In 1936, Ellis began working for the Department of Commerce as a commercial intelligence officer. He moved to Melbourne in 1940 and joined the Department of Munitions in an administrative capacity overseeing 600 employees. In 1944, Ellis moved back to Canberra and joined the Department of Post-War Reconstruction as deputy director of public relations. He wrote a letter to The Canberra Times in April 1945 criticising Interior Minister Joe Collings, accusing him of "laugh[ing] with contempt in the face of the common principles of administrative justice" and calling him "unfit to administer his Department". He was subsequently charged under the Public Service Act and fined £2 for contravening regulations. Ellis's final public-service position was in the Department of Information from 1946 to 1947. He subsequently established a rural lobby group, the Office of Rural Research.

==Politics==
In 1928, Ellis was appointed private secretary to Earle Page, the leader of the Country Party. They became close friends, and Ellis shared Page's passion for the New State Movement, which advocated for the creation of new states in regional New South Wales and Queensland. In 1933, Ellis served as the publicity officer for Charles Hardy's Riverina Movement, which advocated the secession of the Riverina from the rest of New South Wales. The following year, he gave evidence before the New South Wales royal commission on new states, chaired by Judge Harold Sprent Nicholas. Ellis served on the executive of the New England New State Movement from 1948, and he and his wife moved to Armidale, New South Wales, in 1960. He campaigned for the "Yes" vote in the 1967 New England secession referendum, which failed.
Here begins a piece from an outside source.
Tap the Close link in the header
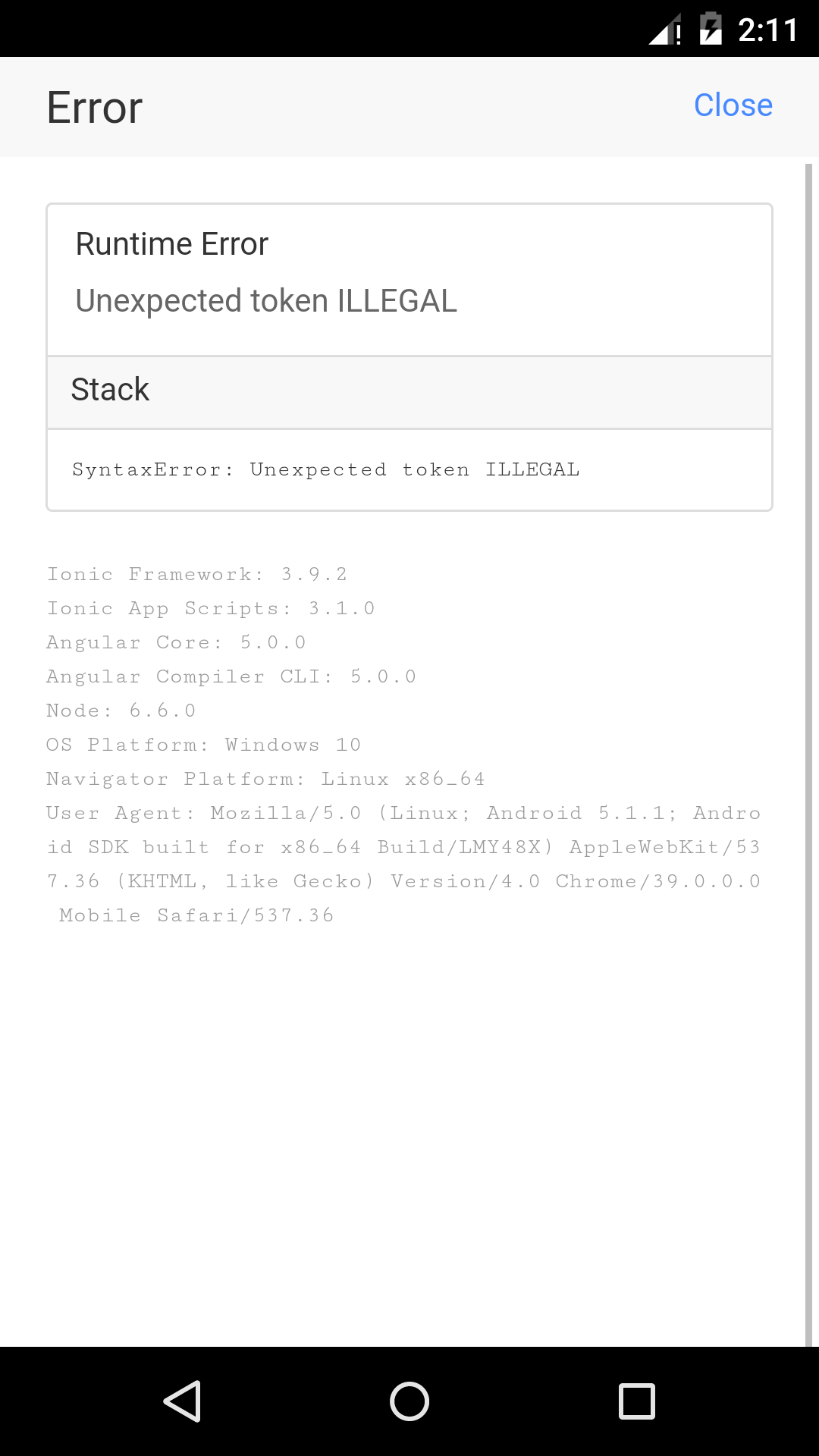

In the late 1940s Ellis was an early President of the Australian Capital Territory Progress and Welfare Council, which was a representative body for Progress Associations in the ACT. Ellis was a member of the ACT Advisory Council from 1947 to 1951, but as an Independent rather than as a representative of the council, which subsequently ran candidates for Advisory Council elections.

During the 1950s, Ellis served as "publicist, valet, chauffeur, nursemaid and baggage handler" to Arthur Fadden, the leader of the Country Party and Deputy Prime Minister. He published two histories of the Country Party: The Country Party: A Political and Social History of the Party in New South Wales (1958), and A History of the Australian Country Party (1963).